start

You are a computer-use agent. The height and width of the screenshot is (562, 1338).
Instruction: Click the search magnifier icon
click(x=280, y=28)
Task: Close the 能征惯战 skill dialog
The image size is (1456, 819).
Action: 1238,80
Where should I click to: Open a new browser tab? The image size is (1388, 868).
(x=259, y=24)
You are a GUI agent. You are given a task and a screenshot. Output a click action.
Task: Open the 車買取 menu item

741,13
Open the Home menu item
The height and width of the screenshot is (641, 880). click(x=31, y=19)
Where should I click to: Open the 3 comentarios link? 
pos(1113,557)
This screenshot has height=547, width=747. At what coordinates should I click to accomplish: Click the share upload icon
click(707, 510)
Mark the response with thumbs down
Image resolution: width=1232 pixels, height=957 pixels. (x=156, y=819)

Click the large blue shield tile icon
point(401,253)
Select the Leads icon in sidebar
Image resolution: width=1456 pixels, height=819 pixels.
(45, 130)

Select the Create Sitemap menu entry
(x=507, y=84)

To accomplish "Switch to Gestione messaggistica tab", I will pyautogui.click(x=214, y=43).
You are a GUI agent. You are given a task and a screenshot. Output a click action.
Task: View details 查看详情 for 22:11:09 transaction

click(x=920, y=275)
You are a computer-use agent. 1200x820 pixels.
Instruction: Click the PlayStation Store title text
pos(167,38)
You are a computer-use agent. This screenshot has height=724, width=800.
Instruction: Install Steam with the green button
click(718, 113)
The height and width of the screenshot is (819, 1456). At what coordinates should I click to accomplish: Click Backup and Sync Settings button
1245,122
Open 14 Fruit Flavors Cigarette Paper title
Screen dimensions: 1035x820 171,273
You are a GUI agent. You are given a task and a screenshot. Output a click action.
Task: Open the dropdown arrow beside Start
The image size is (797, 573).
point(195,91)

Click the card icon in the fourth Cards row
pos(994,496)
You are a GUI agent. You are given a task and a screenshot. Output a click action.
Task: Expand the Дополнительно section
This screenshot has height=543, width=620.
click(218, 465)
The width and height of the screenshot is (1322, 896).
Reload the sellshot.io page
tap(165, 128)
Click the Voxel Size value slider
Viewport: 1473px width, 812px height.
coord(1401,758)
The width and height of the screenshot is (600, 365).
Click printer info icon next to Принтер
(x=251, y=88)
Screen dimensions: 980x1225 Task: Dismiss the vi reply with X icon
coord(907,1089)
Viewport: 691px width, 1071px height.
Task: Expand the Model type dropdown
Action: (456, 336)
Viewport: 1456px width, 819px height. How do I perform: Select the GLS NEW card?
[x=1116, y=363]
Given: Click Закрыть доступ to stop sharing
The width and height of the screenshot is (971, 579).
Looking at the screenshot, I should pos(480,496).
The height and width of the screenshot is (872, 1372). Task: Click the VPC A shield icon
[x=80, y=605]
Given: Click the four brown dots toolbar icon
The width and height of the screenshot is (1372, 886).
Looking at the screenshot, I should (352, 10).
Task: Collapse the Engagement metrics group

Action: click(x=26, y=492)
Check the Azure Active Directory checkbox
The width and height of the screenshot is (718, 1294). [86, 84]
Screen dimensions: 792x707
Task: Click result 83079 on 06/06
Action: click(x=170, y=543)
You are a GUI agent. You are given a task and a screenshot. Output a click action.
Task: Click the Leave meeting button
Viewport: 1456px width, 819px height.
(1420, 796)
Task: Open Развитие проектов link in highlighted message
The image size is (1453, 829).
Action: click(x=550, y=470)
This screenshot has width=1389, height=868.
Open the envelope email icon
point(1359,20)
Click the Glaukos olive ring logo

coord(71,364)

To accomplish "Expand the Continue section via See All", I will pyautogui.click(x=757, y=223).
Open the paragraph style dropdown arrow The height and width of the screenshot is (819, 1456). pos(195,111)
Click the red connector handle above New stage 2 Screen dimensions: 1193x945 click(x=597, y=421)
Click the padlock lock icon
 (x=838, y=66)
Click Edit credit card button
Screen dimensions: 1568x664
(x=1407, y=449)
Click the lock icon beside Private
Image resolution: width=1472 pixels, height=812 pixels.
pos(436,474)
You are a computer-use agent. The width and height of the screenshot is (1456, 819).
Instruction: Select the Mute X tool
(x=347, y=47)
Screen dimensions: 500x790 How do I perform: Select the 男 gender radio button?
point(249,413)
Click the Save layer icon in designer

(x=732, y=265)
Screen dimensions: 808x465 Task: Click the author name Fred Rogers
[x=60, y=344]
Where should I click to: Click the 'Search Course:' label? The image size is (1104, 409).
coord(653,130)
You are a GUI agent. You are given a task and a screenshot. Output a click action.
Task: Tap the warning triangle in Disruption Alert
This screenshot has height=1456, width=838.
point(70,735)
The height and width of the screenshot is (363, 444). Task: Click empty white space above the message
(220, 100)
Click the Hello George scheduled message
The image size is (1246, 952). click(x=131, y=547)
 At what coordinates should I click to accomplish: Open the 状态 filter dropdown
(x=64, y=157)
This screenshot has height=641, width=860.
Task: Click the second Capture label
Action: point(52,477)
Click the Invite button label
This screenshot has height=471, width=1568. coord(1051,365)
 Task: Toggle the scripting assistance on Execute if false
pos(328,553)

end

* **Exercise**
Write out every line of the material from its start through the line containing "(x=259, y=24)", inclusive. Keep the requests unchanged and offset each coordinate in the answers by adding 55.

* **Exercise output**
You are a computer-use agent. The height and width of the screenshot is (562, 1338).
Instruction: Click the search magnifier icon
click(x=335, y=83)
Task: Close the 能征惯战 skill dialog
The image size is (1456, 819).
Action: 1293,135
Where should I click to: Open a new browser tab? The image size is (1388, 868).
(x=314, y=79)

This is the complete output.